Of course they were cheering the passing of George Bush and the historic breakthrough of America's first black president. But the air that night was also heavy with imagining: the hordes in Grant Park, like those around the world punching the sky as they watched on TV, were picturing how different things might be with Obama in charge.

Surely the wars in Iraq and Afghanistan would soon become memories, along with Camp X-Ray at Guantánamo Bay, which the new president had promised to close. Iran would clasp the hand Obama planned to extend, while Israelis and Palestinians would heed the president's promise to work for Middle East peace the moment he took office. The economy would soon be righted, the greed-merchants of Wall Street punished and tamed, and Obama would complete the long-unfinished work of his predecessors, finally bringing to the US what most other civilised nations take for granted: basic healthcare for all. Oh, and Obama would surely do what had to be done on climate change.

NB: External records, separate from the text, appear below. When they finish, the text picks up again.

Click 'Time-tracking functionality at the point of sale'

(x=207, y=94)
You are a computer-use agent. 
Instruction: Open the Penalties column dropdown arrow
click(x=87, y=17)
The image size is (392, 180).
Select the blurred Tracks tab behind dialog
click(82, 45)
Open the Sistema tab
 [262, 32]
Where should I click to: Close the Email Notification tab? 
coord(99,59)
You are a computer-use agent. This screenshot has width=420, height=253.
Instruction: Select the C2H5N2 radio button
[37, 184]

Now, one year on, it can feel as if all that was a foolish mirage. The US is still fighting two wars; Guantánamo remains open, with no clear plan for its closure given that Congress has ruled that none of its inmates can be moved to the US; Iran has not yet agreed to anything; Middle East peace looks as distant as ever; the US economy is still limping, with unemployment around 10%; healthcare has provoked a congressional battle royal; and as for serious US action on climate change, don't hold your breath.

As if to dramatise the contrast, television viewers in the US can tonight flip between the hope and the reality. HBO premieres a glossy documentary, By the People, recounting the excitement of Obama's 2008 odyssey. Over on the news channels, there will be live coverage of the expected Democratic defeat in the governor's race in Virginia, offsetting the victory Obama won there a year ago, with a similar rebuff feared in New Jersey.

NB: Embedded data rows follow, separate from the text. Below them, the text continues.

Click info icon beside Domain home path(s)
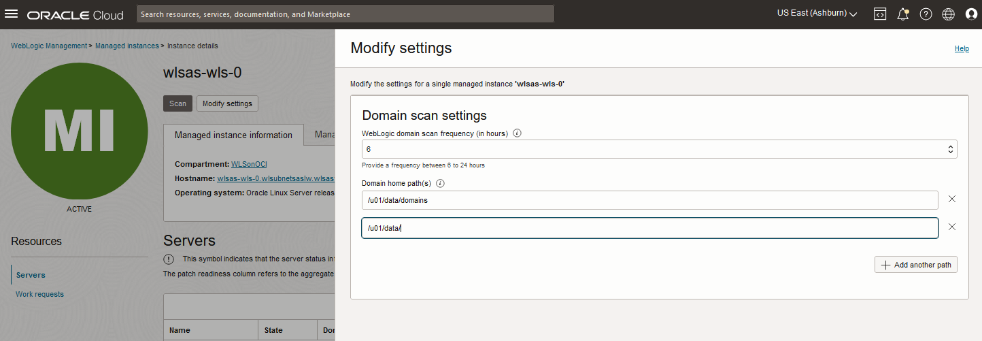982x341 pixels. (x=440, y=184)
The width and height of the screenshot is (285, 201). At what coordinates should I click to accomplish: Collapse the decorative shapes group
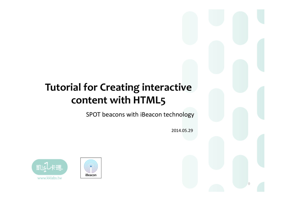223,100
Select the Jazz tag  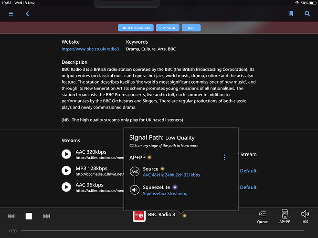click(191, 28)
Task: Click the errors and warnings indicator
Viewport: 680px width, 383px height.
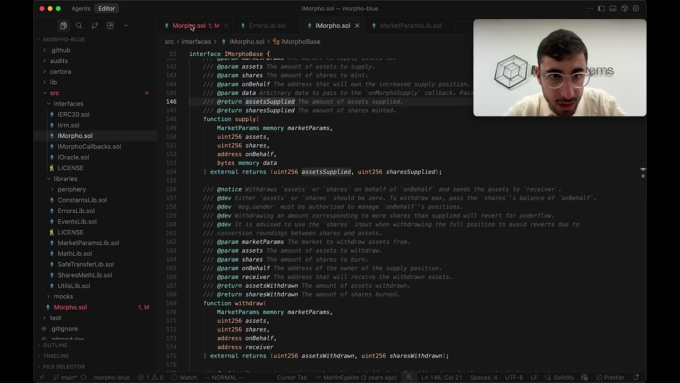Action: [150, 377]
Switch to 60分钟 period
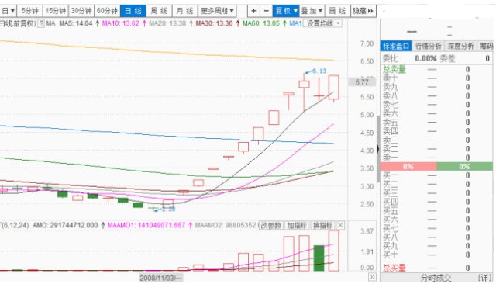Screen dimensions: 496x284 [x=107, y=11]
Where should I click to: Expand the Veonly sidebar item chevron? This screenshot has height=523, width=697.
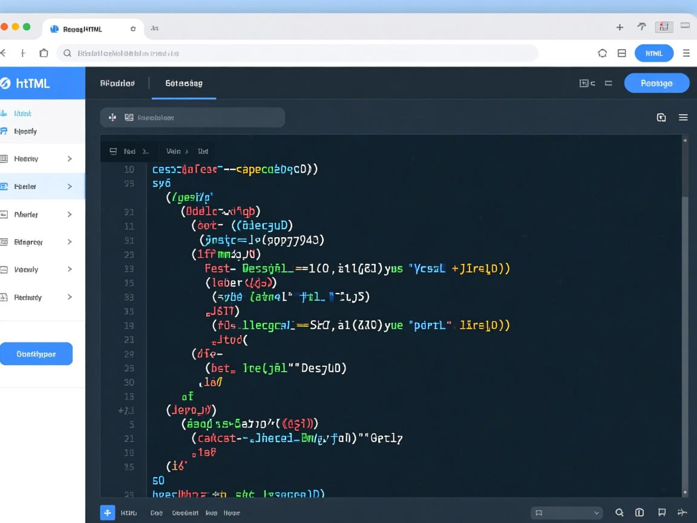pyautogui.click(x=70, y=269)
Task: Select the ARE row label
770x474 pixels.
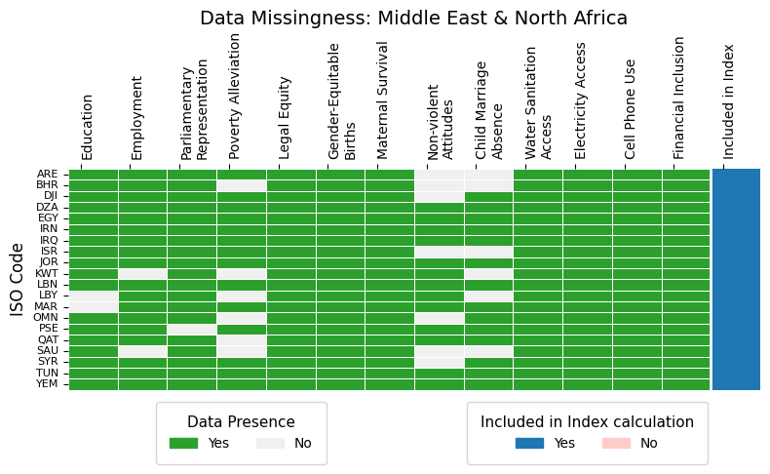Action: pos(47,174)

It would be silly to read too much into off-year election results, just as it would be to think that none of the hopes of a year ago have materialised. In fact, Obama can point to a solid start. The war in Iraq is being wound down. The economy has stabilised, thanks to a swiftly passed stimulus package worth $787bn. It may not have been enough; it may be taking too long to work. But it has helped, saving or creating more than 640,000 jobs, according to White House figures. And, with a minimum of fuss, he has put a liberal Hispanic woman on the supreme court.

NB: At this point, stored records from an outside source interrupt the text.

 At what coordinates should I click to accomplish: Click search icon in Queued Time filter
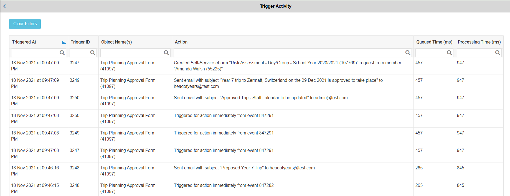(x=449, y=53)
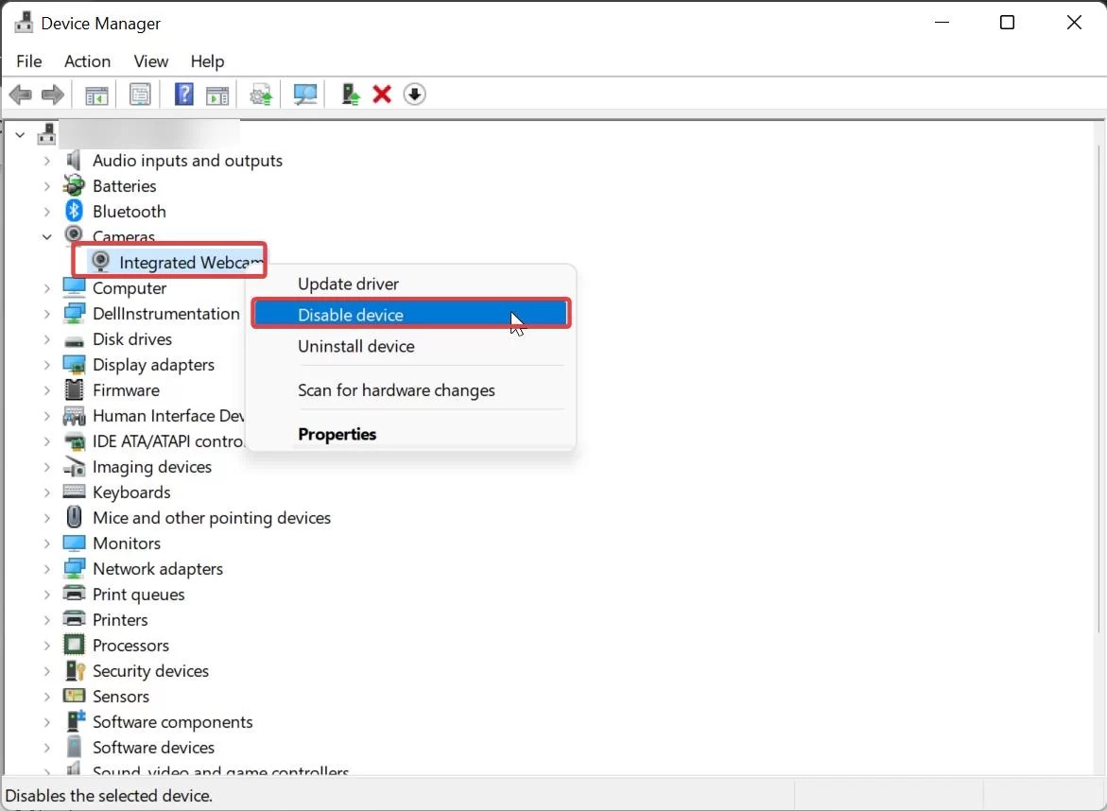This screenshot has width=1107, height=811.
Task: Expand the Processors category
Action: [46, 645]
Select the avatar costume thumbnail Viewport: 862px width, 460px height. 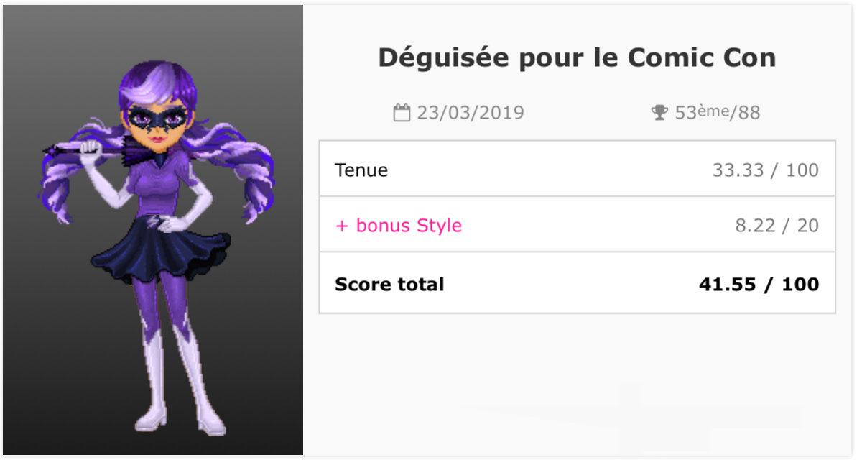pos(153,230)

Still, this is not quite the degree of change people had in mind when they danced in the streets and honked their car horns into the small hours a year ago. Why has the big shift they anticipated not come about?

The first answer sounds like a cop-out: blame the system. We imagine the US presidency to be the most powerful office on earth. But the reality is that, relatively speaking, an American president has less direct power than a British prime minister. He has no command over Congress; he cannot whip even his own party into line. They are a law unto themselves. Obama may have been utterly sincere in his desire to transform American healthcare. But he was always at the mercy of a handful of senators whose votes make the difference between success and failure.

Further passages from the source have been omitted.